This is one of those cases where I have trouble loving a place for what it is, instead of what it was.
Mulligan’s is a nice bar. Too many TV’s-7-but aside from that it’s fairly comfy. Dark wood, a nice long rail to sit at, the kind of bar where you can come and hang out and it even smells tasty.
I’m with a friend who has a purse she crafted a bit herself, decorating it with a Duran Druan 45. The waitress (who’s wearing a Pierced Arrows T) took a look at it and squee’d with glee. It’s a good spot for people to hang out.
The lights keep dimming though and that is a little strange.

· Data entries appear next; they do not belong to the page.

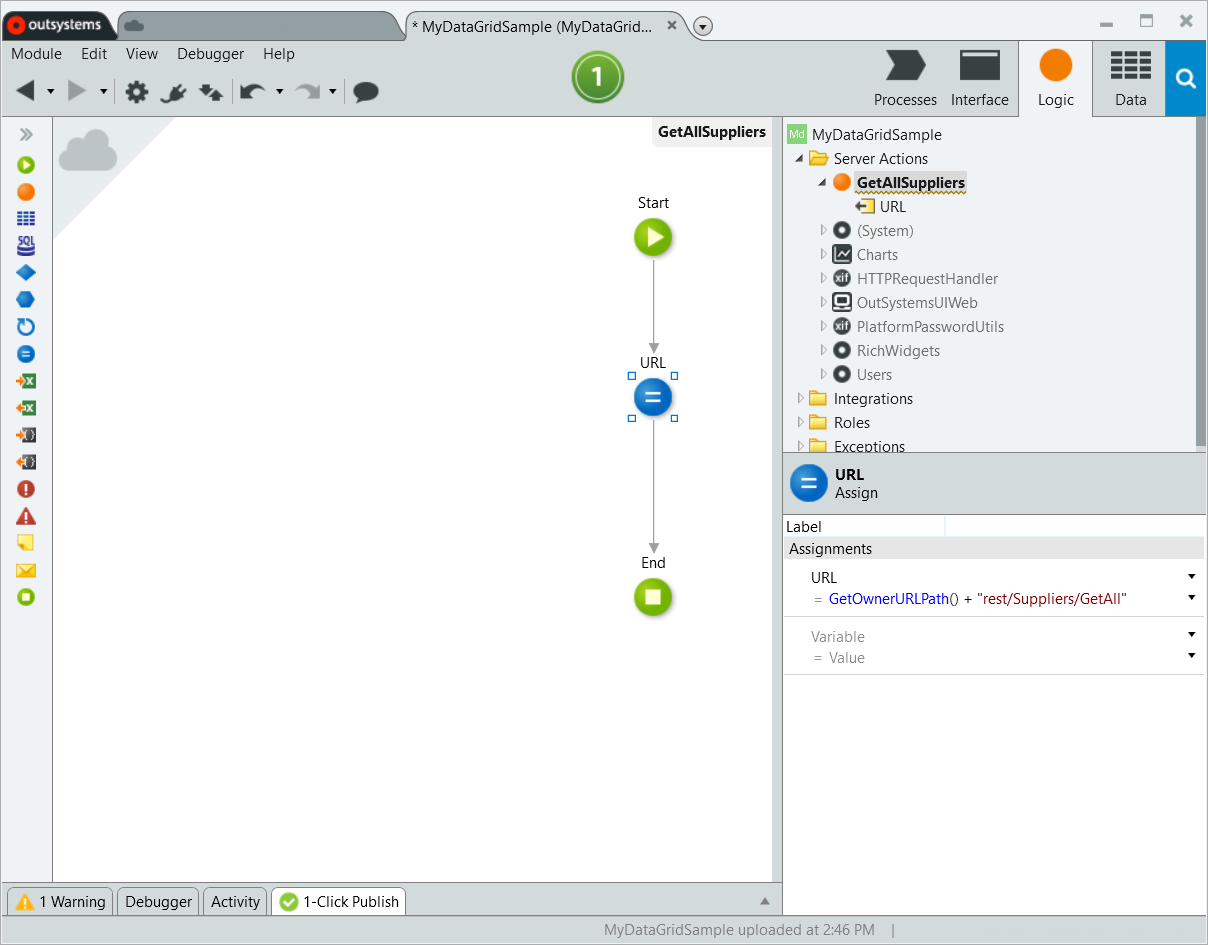The width and height of the screenshot is (1208, 945).
Task: Expand the Integrations folder
Action: pos(800,398)
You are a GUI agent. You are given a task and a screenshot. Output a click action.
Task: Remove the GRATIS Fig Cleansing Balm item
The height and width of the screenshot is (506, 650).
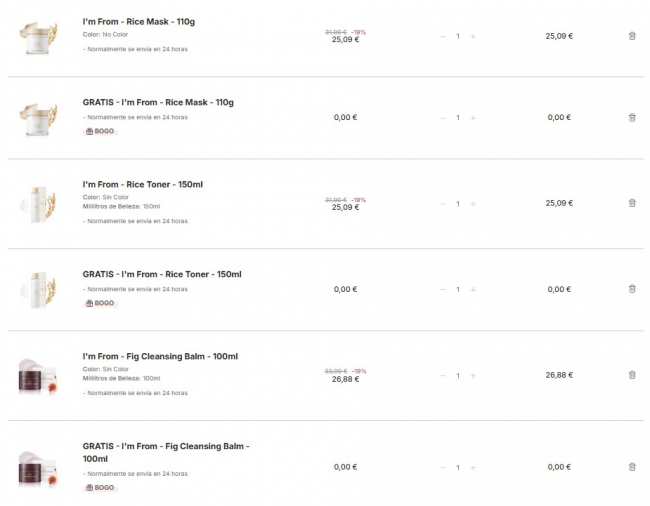(x=632, y=467)
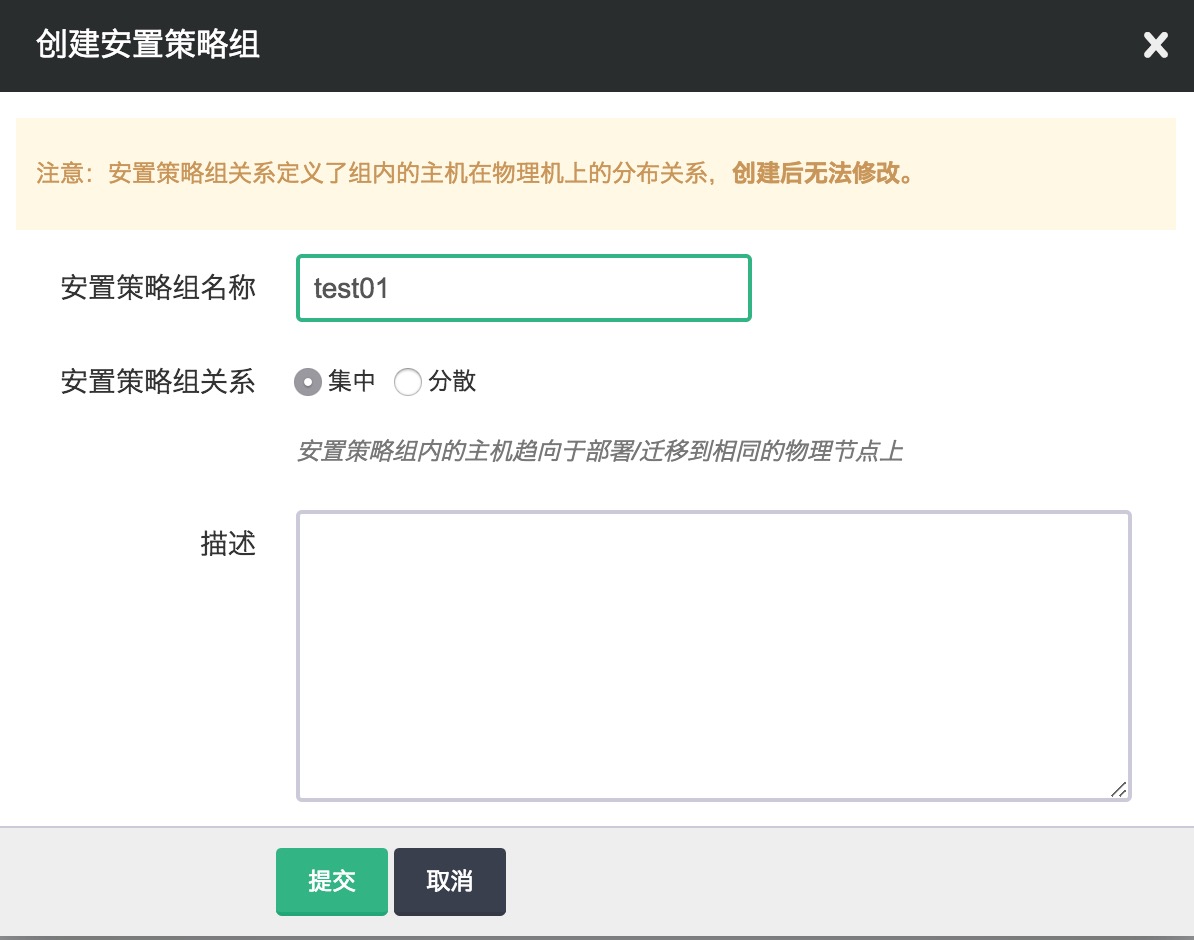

There’s a man yelling (in a friendly way) about how the physics work out-no I don’t know what the hell he’s talking about. And there’s a very, very inoffensive selection of classic rock being played-the Band, Joe Cocker, Supertramp, Steely Dan, Joe Walsh-Mulligan’s optimizes a broad based appeal to people. I’ve brought my Dad here for eats and he had a double cheeseburger that he thought was delicious.
But I can’t come here. I don’t blame the bar, this one is about me. That I have company makes this entirely bearable, truth be told.
When I moved to Portland, Mulligan’s was Biddy McGraws, an Irish pub owed by a mother-daughter team from Ireland and it was a little crazy. Bands played in the corner that a Soprano’s pinball machine resides now. Bathrooms that were too spacious but not large enough for people. Smoke everywhere, dense and slow in the air.
A random woman kissed me on New Years Eve here once, when I was single, wandering and lonely. The kind of gracious kiss with the energy that has everyone looking at you but you’re able to walk away from, thankful for a reprieve from the wailing in your heart.
I would write here and it was just understood that this was OK. Even though it was weird, it was the kind of bar that needed a writer. Sure, I’m scribbling nearly unreadable text on a yellow pad but nobody needed to read it. They just needed to know that someone was writing. Maybe it’s an Irish thing though I doubt it as pubs have been part of the writing tradition for a long, long time.
I danced here on another occasion, surprising a girlfriend who was certain I would never dance, ever. Bagpipes, fiddles and drums had me jumping around like the kind of idiot who has just enough beer to prove his girlfriend wrong.
And then there was Theresa in the crushed velvet dress. Who was lovely, crazy and beautiful and would knock on my door at 3 a.m., whisper in my addled ear things that hotwired my brain until 5, and then she’d disappear…or crash until it was time to go for Thai food.
That place is gone, the music isn’t live anymore, the girl lost to the adventures of time. I like Mulligan’s but I can’t come here without missing, just a little bit, a part of my life gone by. Even Deschutes’ Obsidian stout doesn’t soothe the pain of an Irish bar with Guinness…though I have to say, I like Deschutes better.